== Entries supplied ==
--- --- ---
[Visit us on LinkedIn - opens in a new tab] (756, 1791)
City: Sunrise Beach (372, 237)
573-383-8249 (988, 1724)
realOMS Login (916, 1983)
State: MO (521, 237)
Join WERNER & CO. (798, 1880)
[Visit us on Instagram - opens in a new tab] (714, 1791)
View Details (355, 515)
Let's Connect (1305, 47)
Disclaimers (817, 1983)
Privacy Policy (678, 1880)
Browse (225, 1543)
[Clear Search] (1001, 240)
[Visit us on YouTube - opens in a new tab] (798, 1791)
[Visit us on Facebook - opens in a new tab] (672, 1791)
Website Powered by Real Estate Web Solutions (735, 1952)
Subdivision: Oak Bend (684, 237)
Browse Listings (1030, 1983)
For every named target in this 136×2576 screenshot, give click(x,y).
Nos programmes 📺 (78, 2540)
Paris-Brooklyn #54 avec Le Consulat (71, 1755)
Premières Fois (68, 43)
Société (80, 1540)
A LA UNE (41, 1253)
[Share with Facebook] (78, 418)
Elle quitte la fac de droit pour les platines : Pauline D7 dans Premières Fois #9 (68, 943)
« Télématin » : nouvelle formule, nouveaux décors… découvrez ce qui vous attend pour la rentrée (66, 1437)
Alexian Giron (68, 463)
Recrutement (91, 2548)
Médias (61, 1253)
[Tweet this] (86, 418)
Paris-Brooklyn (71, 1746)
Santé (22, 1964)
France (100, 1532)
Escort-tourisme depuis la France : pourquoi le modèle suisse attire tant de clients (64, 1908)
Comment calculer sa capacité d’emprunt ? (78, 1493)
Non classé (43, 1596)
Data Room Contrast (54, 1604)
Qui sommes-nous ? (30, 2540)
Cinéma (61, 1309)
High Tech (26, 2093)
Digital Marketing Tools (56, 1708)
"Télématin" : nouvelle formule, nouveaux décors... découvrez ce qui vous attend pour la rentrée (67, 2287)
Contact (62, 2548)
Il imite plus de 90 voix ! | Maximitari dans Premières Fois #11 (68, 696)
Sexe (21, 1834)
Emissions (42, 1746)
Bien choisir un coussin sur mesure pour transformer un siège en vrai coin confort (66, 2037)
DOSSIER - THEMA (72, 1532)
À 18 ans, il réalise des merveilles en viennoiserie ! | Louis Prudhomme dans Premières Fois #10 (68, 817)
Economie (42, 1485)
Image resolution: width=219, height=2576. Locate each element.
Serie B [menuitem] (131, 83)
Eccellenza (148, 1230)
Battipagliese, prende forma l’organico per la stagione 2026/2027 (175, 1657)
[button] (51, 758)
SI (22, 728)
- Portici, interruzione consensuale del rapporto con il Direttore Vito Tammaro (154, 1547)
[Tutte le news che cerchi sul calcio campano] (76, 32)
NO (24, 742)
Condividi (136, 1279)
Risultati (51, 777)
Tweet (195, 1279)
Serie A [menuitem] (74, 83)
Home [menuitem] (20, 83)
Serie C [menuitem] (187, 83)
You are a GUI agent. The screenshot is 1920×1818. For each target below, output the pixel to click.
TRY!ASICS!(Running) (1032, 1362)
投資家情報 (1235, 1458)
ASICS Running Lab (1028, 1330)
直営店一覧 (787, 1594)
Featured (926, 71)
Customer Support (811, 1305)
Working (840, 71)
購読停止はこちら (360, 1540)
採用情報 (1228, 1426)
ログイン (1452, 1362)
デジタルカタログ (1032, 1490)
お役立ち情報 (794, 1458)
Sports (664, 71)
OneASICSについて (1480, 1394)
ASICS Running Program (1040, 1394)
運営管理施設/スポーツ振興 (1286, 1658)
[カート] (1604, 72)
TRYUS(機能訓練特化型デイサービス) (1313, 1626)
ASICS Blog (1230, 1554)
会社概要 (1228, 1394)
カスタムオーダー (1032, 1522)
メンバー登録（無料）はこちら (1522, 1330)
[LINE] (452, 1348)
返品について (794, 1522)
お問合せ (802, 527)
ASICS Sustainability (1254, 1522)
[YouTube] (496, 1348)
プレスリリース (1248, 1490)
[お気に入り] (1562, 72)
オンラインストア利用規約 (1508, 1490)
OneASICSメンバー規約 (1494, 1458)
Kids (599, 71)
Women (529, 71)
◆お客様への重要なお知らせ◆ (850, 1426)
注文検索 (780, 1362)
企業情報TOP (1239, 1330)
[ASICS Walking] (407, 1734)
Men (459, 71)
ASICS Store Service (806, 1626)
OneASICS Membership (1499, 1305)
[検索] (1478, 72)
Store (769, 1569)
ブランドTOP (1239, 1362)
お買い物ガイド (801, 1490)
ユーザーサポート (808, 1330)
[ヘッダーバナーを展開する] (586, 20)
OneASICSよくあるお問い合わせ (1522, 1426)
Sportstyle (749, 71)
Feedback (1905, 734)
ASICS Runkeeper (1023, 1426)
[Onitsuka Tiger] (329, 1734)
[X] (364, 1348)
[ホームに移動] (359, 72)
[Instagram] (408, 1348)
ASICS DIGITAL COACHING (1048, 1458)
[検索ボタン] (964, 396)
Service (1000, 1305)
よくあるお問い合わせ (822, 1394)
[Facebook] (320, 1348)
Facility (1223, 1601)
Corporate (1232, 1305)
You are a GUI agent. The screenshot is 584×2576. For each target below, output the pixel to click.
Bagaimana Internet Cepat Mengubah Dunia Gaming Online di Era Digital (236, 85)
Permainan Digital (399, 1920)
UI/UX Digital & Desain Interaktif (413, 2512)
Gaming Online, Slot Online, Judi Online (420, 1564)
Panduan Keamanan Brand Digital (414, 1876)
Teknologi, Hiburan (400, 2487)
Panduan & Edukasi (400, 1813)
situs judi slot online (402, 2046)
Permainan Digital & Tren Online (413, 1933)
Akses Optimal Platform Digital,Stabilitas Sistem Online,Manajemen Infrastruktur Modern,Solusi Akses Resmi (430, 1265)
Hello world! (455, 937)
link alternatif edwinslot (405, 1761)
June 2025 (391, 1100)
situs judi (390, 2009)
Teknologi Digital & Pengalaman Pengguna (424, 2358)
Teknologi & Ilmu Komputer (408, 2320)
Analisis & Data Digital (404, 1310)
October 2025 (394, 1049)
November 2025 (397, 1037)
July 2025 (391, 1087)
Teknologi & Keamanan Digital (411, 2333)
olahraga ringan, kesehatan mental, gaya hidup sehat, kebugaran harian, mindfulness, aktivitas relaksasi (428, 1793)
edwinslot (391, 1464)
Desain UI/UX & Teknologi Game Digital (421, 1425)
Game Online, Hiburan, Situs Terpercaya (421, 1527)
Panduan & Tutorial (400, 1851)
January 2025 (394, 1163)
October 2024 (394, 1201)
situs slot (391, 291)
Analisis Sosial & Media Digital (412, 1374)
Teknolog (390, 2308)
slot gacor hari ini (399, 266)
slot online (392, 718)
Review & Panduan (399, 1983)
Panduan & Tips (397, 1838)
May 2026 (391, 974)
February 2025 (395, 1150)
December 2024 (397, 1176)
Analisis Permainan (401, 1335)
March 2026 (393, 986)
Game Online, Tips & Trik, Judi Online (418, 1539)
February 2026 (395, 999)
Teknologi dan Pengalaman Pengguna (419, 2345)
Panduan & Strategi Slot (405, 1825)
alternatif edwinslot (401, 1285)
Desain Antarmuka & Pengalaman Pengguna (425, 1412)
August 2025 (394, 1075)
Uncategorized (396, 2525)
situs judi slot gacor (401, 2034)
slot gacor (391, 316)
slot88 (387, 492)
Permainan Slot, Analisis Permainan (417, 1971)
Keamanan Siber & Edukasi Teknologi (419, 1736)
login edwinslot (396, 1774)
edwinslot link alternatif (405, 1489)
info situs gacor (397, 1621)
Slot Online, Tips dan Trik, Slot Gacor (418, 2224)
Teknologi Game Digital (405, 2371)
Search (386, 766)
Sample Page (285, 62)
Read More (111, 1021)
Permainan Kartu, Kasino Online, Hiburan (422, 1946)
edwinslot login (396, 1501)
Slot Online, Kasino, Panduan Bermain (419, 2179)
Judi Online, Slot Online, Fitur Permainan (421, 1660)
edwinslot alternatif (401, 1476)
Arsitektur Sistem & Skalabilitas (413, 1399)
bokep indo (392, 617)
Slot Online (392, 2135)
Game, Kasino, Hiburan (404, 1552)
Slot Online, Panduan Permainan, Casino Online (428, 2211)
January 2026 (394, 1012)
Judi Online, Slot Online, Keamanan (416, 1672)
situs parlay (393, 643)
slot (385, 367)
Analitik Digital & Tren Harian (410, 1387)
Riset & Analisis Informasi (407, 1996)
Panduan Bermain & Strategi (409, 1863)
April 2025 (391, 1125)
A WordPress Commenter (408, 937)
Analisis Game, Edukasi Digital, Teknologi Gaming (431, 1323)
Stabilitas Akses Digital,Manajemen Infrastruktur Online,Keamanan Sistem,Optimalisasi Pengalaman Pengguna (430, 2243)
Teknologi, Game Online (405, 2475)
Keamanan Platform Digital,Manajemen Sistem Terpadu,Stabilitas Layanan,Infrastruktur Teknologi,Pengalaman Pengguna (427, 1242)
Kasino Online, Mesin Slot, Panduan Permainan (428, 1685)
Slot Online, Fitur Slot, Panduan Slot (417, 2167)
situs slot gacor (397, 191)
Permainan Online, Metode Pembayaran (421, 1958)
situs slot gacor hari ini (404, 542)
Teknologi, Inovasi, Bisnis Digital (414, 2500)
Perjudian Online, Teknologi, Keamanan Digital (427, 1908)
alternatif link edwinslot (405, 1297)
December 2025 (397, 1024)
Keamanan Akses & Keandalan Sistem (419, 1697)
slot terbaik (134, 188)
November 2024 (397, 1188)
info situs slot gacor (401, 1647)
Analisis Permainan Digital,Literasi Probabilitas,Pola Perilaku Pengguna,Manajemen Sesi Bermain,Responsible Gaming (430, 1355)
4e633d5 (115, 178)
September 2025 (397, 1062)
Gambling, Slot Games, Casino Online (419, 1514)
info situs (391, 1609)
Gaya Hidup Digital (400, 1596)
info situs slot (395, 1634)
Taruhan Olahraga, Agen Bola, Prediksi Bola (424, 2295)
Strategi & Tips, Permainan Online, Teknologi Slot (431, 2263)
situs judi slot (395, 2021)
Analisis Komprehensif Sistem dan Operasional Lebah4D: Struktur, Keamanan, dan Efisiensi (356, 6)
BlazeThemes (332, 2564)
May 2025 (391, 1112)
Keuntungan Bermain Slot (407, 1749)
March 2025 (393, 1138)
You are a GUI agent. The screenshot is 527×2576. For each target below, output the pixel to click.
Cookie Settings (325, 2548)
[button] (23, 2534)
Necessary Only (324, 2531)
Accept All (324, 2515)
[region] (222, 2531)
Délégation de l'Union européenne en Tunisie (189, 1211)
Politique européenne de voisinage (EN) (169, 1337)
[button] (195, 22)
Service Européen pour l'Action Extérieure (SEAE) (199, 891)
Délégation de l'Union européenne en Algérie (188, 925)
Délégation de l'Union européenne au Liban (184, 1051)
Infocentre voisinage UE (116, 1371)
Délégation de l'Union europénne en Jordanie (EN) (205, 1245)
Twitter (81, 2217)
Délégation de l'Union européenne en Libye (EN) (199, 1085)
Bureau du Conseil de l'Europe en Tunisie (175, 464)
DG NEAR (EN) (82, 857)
--- --- ---
Go back to the listing above. Copy word for word the lines from the one with "Perjudian Online, Teknologi, Keamanan" through the one with "info situs slot gacor (401, 1647)", and nothing more.

Perjudian Online, Teknologi, Keamanan Digital (427, 1908)
alternatif link edwinslot (405, 1297)
December 2025 (397, 1024)
Keamanan Akses & Keandalan Sistem (419, 1697)
slot terbaik (134, 188)
November 2024 (397, 1188)
info situs slot gacor (401, 1647)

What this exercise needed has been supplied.